Con Renzi che andrà a fare il solito comizio in Rai, questa volta da Luigi Semprini a Politics, si moltiplicano le precisazioni sulle conseguenze della direzione PD di ieri che in molti hanno definito drammatica, ma che di drammatico nulla ha avuto e poteva avere, considerando poi come si sarebbe e si è svolta, cioè seguendo il solito rituale con Renzi ad aprire e chiudere la riunione e gli altri a fare degli interventi il cui contenuto non aveva una conseguenza concreta nella votazione finale.
I commentatori, che hanno interpretato in un primo passo verso la scissione del partito il No al referendum, sono stati messi in riga da Bersani che nelle dichiarazioni oggi riportate confermano, per l'ennesima volta, che lui dal PD non uscirà mai: «Solo se la Pinotti schiera l'esercito mi si potrà far fuori dal mio partito. Quella è casa mia».
Invece, per quanto riguarda il voto al referendum, Bersani non sembra aver cambiato il suo orientamento per il no, nonostante la concessione di Renzi per una commissione che studi eventuali modifiche alla legge elettorale: «Non è mai esistito e non esiste e non può esistere alcun vincolo di partito sulle riforme costituzionali. Vale per il PD, vale per qualsiasi partito».
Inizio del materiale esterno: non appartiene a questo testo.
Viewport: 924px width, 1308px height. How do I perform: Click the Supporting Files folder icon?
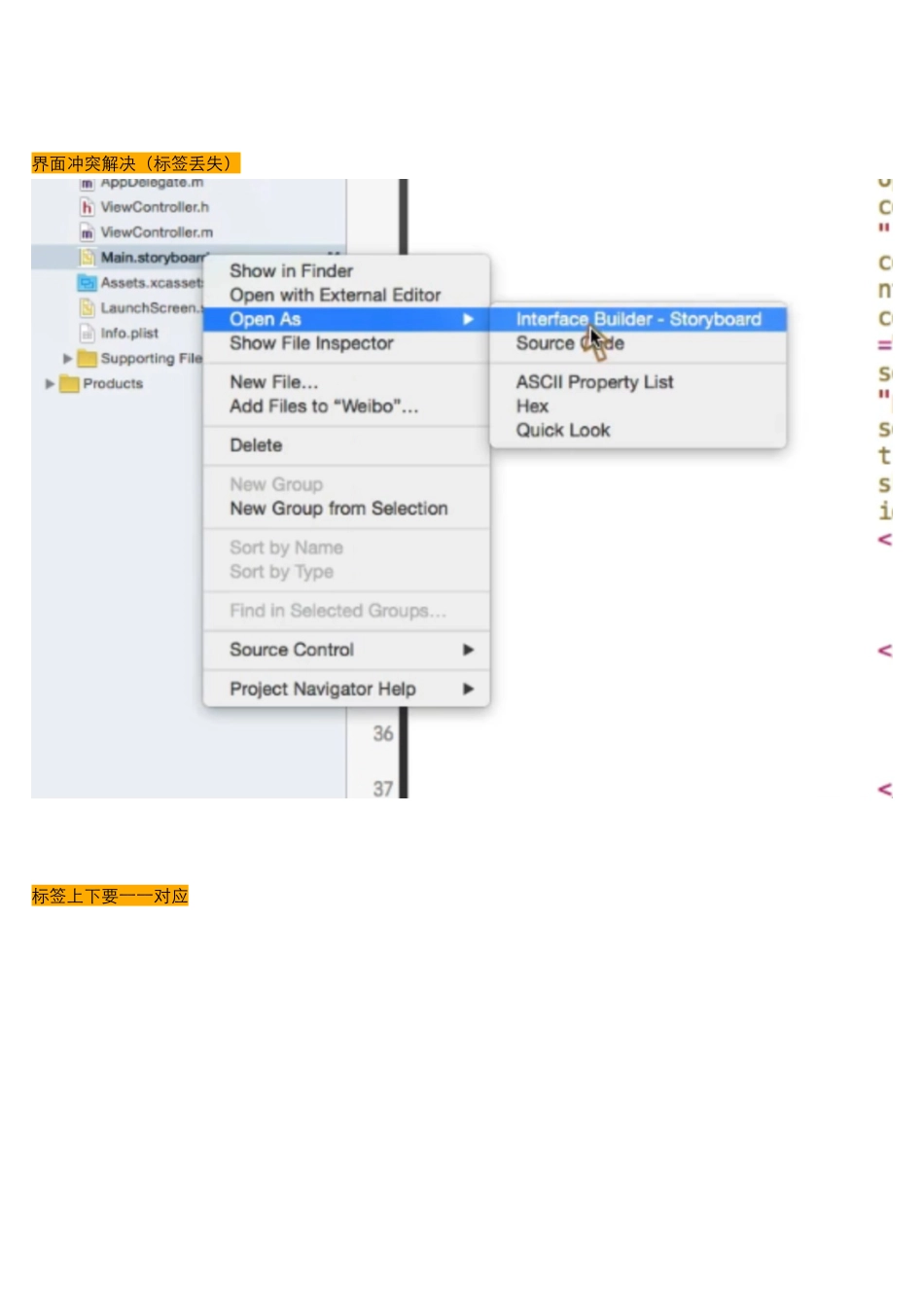(x=87, y=359)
In fondo, niente di nuovo, perché Bersani lo aveva scritto già scritto chiaramente sul suo prfilo facebook: «La solita ipocrisia di chi fa finta di non capire. Con l'elezione diretta dei senatori e un radicale cambiamento dell'Italicum, con tutti i suoi limiti, la riforma costituzionale sarebbe potabile. Con la nomina dei senatori e dei deputati e con la democrazia del capo, la riforma è indigeribile. Da sempre, e in tutti i passaggi, questa è stata la mia posizione. Il resto sono chiacchiere o propaganda».
Dato che in questi due anni e mezzo, l'unica cosa che Renzi ha dimostrato di saper mantenere è che quanto lui promesso non sarà sicuramente fatto, è alquanto difficile credere che Bersani, e con lui la minoranza del partito, si possano accontentare solo delle promesse di modifica della legge elettorale per votare Sì al referendum. Senza dimenticare che l'elezione diretta dei senatori rimane un miraggio, oltre che un vero e prorprio rebus.